For me, every novel starts off easy. The premise is clear, the plot is easy to see in the basic outlines. All I have to do, I tell myself, is write the damn thing! Meaning that I approach each novel initially as a time management problem. And also a whiskey-drinking management problem, a binge-watching management problem, and a hey-look-a-butterfly-let’s-chase-it management problem.

I lead a rich inner life.

Anyways, what always happens is things get complicated. I lose track of the plot, I get lost in the weeds and everything slithers out of my grasp, and there is usually a point where I realize I’ve forgotten something. Sometimes it’s a character I forgot to introduce much earlier, or a clue, or a sequence that’s vital to the comprehension of the story or the back-story. I realize with dismay that the next bunch of words I’m about to write just won’t work in the larger whole unless that earlier work gets done.

I take a deep breath, pour a fresh drink, and then I don’t do it. I don’t go back to fix things up. I just plunge ahead.

That’s What the Revision is For

It’s almost irresistible, that urge to go back and fill in the blank space you’ve just noticed. But you really ought to resist. Sure, that means the draft you’re writing is flawed. It won’t make sense, things get introduced in clunky, awful ways. Anyone reading it will throw your manuscript across the room, enraged.

But, that’s just it, isn’t it? No one will read this version. You’re going to revise it.
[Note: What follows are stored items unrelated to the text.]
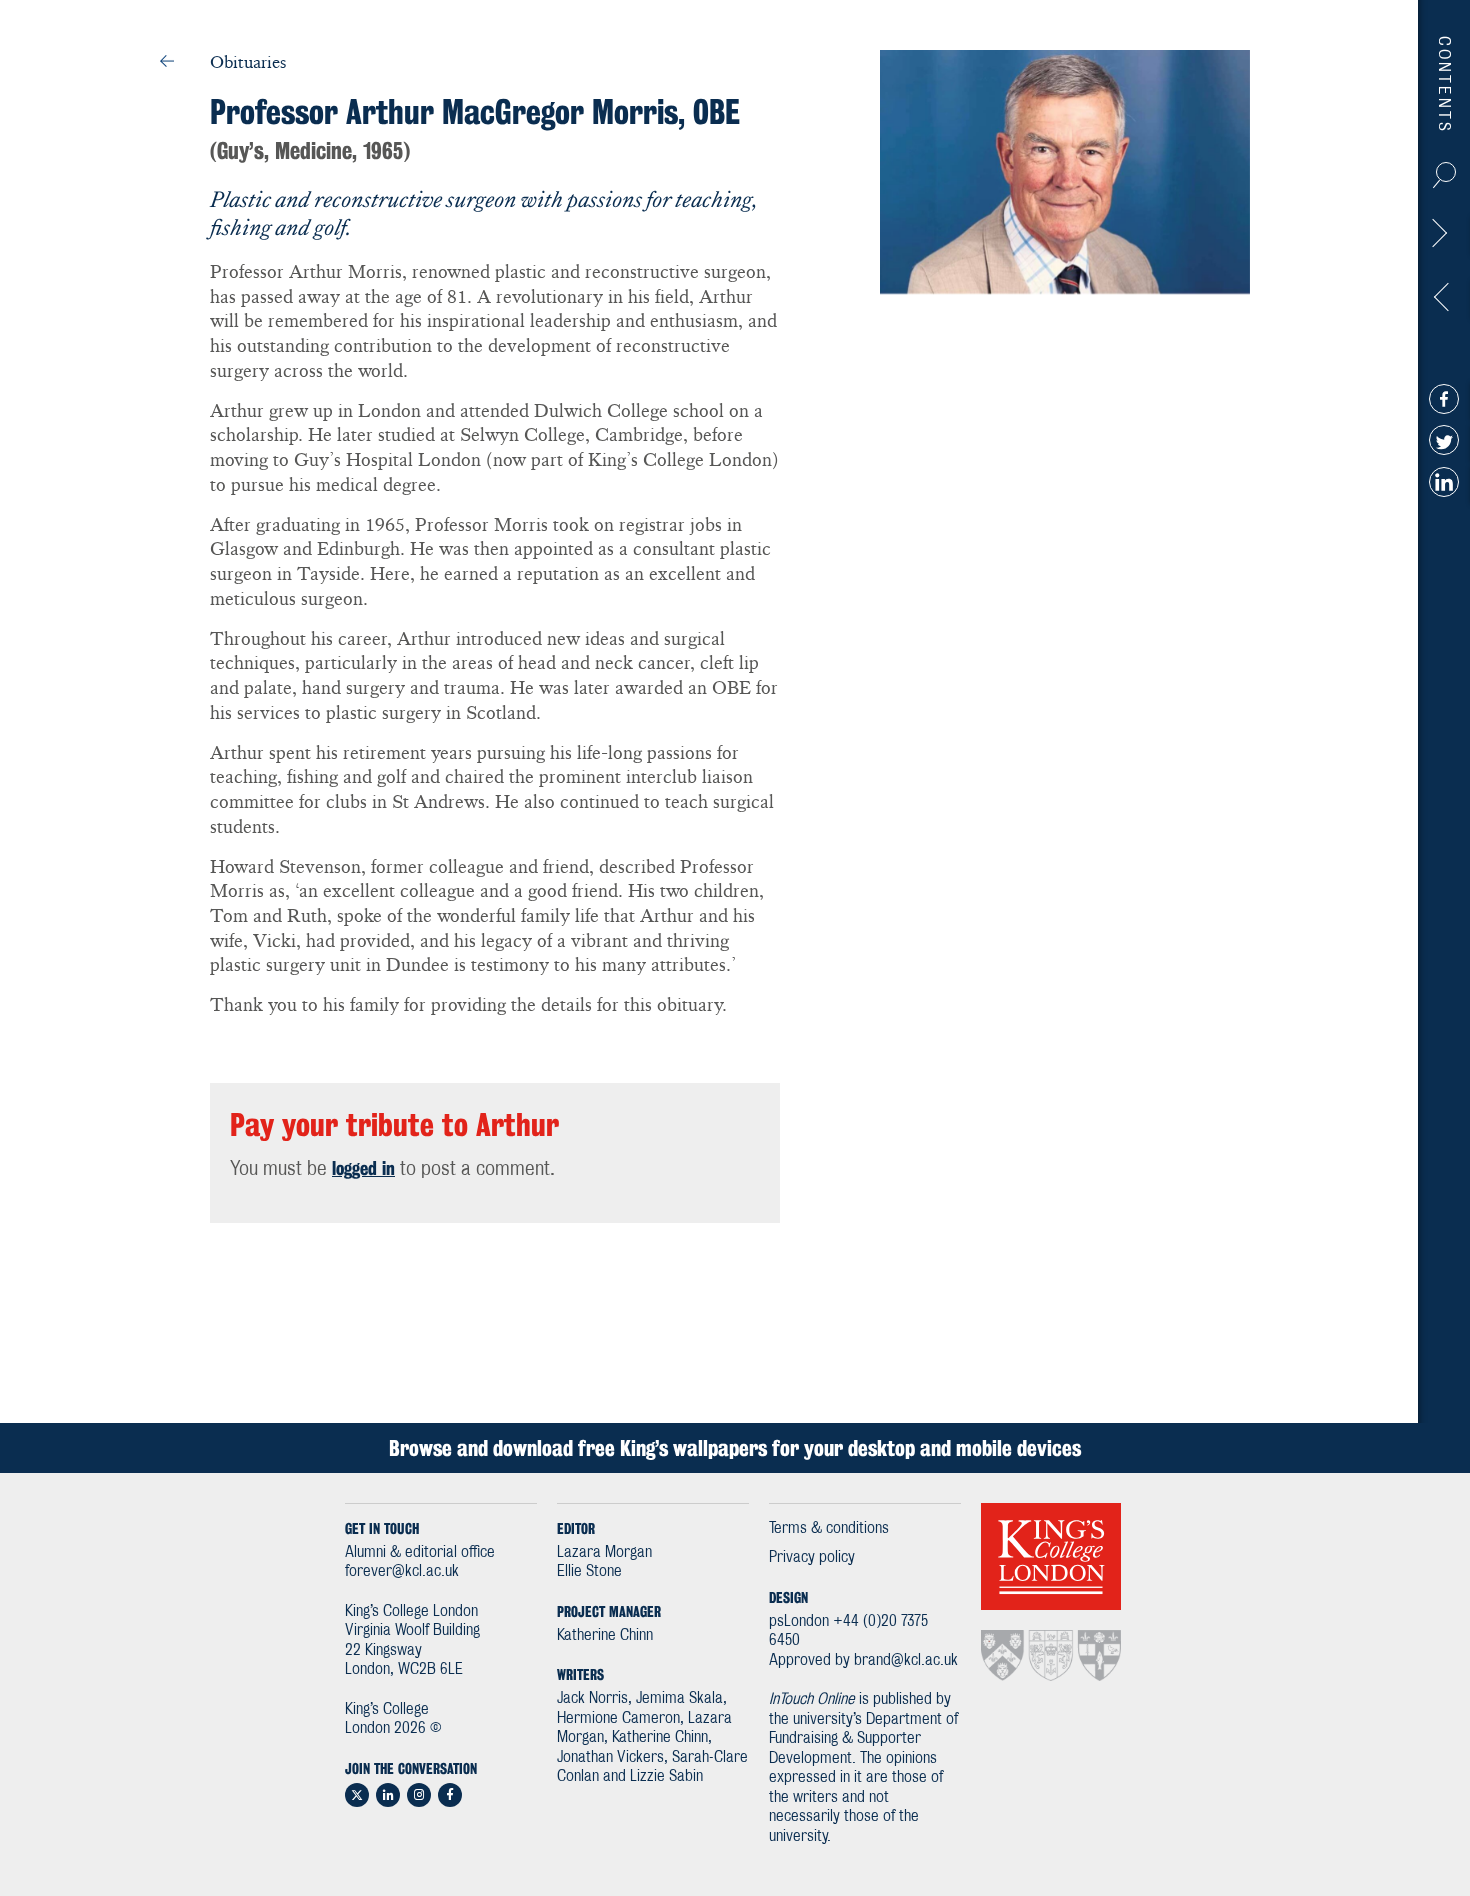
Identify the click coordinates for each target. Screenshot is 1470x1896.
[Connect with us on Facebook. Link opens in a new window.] (450, 1795)
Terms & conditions (829, 1528)
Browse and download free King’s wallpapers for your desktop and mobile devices (735, 1448)
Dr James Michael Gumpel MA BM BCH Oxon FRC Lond (1443, 238)
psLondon (799, 1621)
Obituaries (248, 62)
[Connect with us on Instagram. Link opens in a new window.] (419, 1795)
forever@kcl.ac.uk (402, 1571)
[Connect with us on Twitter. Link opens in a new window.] (357, 1795)
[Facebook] (1444, 398)
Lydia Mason (1443, 302)
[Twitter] (1444, 440)
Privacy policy (812, 1557)
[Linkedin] (1444, 481)
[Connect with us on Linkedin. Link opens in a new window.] (388, 1795)
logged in (363, 1168)
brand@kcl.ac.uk (906, 1660)
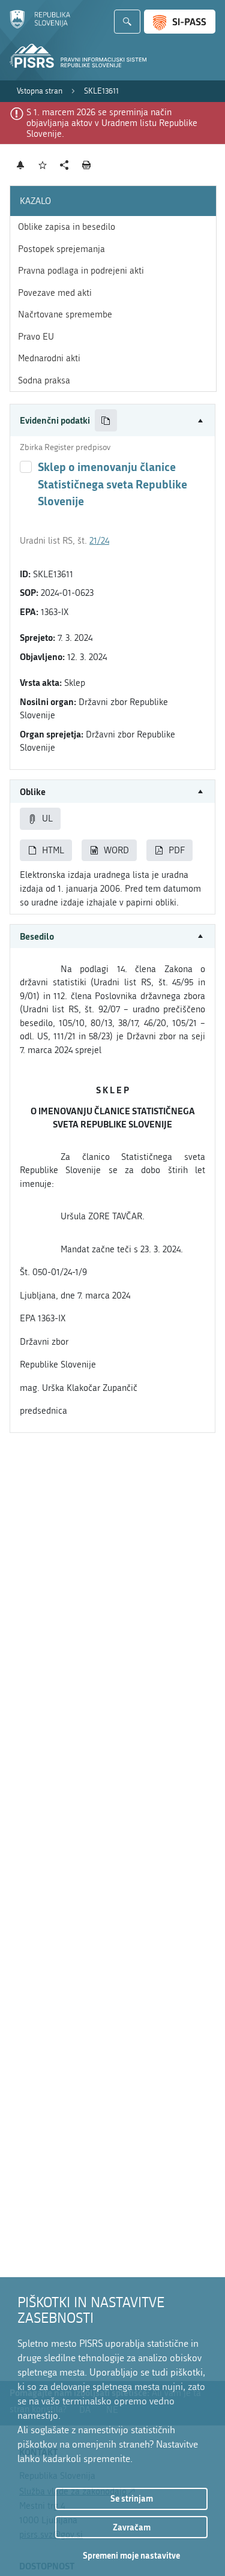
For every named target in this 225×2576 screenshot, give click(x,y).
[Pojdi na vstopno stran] (40, 25)
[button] (112, 420)
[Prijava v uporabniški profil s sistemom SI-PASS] (179, 22)
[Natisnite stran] (87, 165)
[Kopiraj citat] (106, 420)
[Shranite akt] (43, 165)
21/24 (99, 540)
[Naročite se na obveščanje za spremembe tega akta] (21, 165)
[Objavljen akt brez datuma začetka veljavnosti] (26, 467)
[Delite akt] (64, 165)
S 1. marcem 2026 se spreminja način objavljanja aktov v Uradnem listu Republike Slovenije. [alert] (111, 123)
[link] (40, 91)
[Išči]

You’re going to let it sit in the drawer and marinate for a few months and then go back and start re-working it. So you’ll have time to fix everything—and you’ll see even more that needs to be fixed.

The urge to stop forward momentum to go back and fix something you’ve just thought of is a powerful one, but trust me: Don’t so it. It will just stop your train of thought and ultimately slow you down and make the story worse. If it’s really a problem, it will still be there when you revise. If it wasn’t really a problem in the first place, you just saved yourself weeks of unnecessary work.

I like to use the time I save by not wasting time doubling back on myself to drink a little more. What will you use the time for?